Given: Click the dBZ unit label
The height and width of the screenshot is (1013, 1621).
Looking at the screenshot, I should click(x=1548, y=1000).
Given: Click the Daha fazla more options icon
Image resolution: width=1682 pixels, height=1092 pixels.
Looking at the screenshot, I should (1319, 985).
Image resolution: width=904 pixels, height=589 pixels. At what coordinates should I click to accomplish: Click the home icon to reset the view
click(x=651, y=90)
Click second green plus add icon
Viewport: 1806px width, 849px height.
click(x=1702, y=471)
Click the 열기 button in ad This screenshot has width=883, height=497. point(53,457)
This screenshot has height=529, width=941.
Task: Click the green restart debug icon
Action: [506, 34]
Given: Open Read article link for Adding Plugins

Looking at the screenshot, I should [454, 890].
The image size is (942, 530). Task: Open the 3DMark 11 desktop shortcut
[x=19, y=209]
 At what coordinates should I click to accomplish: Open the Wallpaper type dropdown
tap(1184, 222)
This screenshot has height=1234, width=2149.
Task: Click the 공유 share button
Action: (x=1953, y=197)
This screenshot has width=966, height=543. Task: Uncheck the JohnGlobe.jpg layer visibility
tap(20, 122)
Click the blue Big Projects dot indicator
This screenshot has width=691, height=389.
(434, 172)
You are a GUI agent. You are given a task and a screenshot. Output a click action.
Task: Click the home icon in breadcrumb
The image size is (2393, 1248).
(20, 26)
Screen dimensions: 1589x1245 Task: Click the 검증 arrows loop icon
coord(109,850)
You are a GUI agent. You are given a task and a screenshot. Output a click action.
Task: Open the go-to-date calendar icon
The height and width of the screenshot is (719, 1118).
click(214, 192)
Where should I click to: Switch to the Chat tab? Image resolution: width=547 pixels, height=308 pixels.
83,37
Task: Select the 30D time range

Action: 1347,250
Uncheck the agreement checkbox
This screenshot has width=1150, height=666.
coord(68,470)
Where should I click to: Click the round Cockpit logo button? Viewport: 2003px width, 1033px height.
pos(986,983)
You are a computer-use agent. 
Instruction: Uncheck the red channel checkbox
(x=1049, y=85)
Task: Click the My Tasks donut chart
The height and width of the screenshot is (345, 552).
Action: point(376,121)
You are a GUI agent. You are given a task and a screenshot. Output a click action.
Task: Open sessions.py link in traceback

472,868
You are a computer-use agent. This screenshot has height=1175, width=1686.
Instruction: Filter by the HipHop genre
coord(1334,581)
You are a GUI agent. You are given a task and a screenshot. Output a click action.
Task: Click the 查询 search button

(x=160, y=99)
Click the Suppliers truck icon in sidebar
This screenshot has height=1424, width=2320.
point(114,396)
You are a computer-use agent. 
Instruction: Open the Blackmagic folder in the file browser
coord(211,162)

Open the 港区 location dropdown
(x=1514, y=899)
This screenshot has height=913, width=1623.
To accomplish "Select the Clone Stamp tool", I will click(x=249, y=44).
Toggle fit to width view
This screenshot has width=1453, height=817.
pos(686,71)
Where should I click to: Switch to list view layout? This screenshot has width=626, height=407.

- - - - - - -

Restate each record exactly as written.

» EXERCISE OUTPUT
Given: Click the dBZ unit label
The height and width of the screenshot is (1013, 1621).
Looking at the screenshot, I should click(x=1548, y=1000).
Given: Click the Daha fazla more options icon
Image resolution: width=1682 pixels, height=1092 pixels.
Looking at the screenshot, I should (1319, 985).
Image resolution: width=904 pixels, height=589 pixels. At what coordinates should I click to accomplish: Click the home icon to reset the view
click(x=651, y=90)
Click second green plus add icon
Viewport: 1806px width, 849px height.
click(x=1702, y=471)
Click the 열기 button in ad This screenshot has width=883, height=497. point(53,457)
This screenshot has height=529, width=941.
Task: Click the green restart debug icon
Action: [506, 34]
Given: Open Read article link for Adding Plugins

Looking at the screenshot, I should [454, 890].
The image size is (942, 530). Task: Open the 3DMark 11 desktop shortcut
[x=19, y=209]
 At what coordinates should I click to accomplish: Open the Wallpaper type dropdown
tap(1184, 222)
This screenshot has height=1234, width=2149.
Task: Click the 공유 share button
Action: (x=1953, y=197)
This screenshot has width=966, height=543. Task: Uncheck the JohnGlobe.jpg layer visibility
tap(20, 122)
Click the blue Big Projects dot indicator
This screenshot has width=691, height=389.
(434, 172)
You are a GUI agent. You are given a task and a screenshot. Output a click action.
Task: Click the home icon in breadcrumb
The image size is (2393, 1248).
(20, 26)
Screen dimensions: 1589x1245 Task: Click the 검증 arrows loop icon
coord(109,850)
You are a GUI agent. You are given a task and a screenshot. Output a click action.
Task: Open the go-to-date calendar icon
The height and width of the screenshot is (719, 1118).
click(214, 192)
Where should I click to: Switch to the Chat tab? Image resolution: width=547 pixels, height=308 pixels.
83,37
Task: Select the 30D time range

Action: 1347,250
Uncheck the agreement checkbox
This screenshot has width=1150, height=666.
coord(68,470)
Where should I click to: Click the round Cockpit logo button? Viewport: 2003px width, 1033px height.
pos(986,983)
You are a computer-use agent. 
Instruction: Uncheck the red channel checkbox
(x=1049, y=85)
Task: Click the My Tasks donut chart
The height and width of the screenshot is (345, 552).
Action: point(376,121)
You are a GUI agent. You are given a task and a screenshot. Output a click action.
Task: Open sessions.py link in traceback

472,868
You are a computer-use agent. This screenshot has height=1175, width=1686.
Instruction: Filter by the HipHop genre
coord(1334,581)
You are a GUI agent. You are given a task and a screenshot. Output a click action.
Task: Click the 查询 search button

(x=160, y=99)
Click the Suppliers truck icon in sidebar
This screenshot has height=1424, width=2320.
point(114,396)
You are a computer-use agent. 
Instruction: Open the Blackmagic folder in the file browser
coord(211,162)

Open the 港区 location dropdown
(x=1514, y=899)
This screenshot has height=913, width=1623.
To accomplish "Select the Clone Stamp tool", I will click(x=249, y=44).
Toggle fit to width view
This screenshot has width=1453, height=817.
pos(686,71)
Where should I click to: Switch to list view layout? This screenshot has width=626, height=407.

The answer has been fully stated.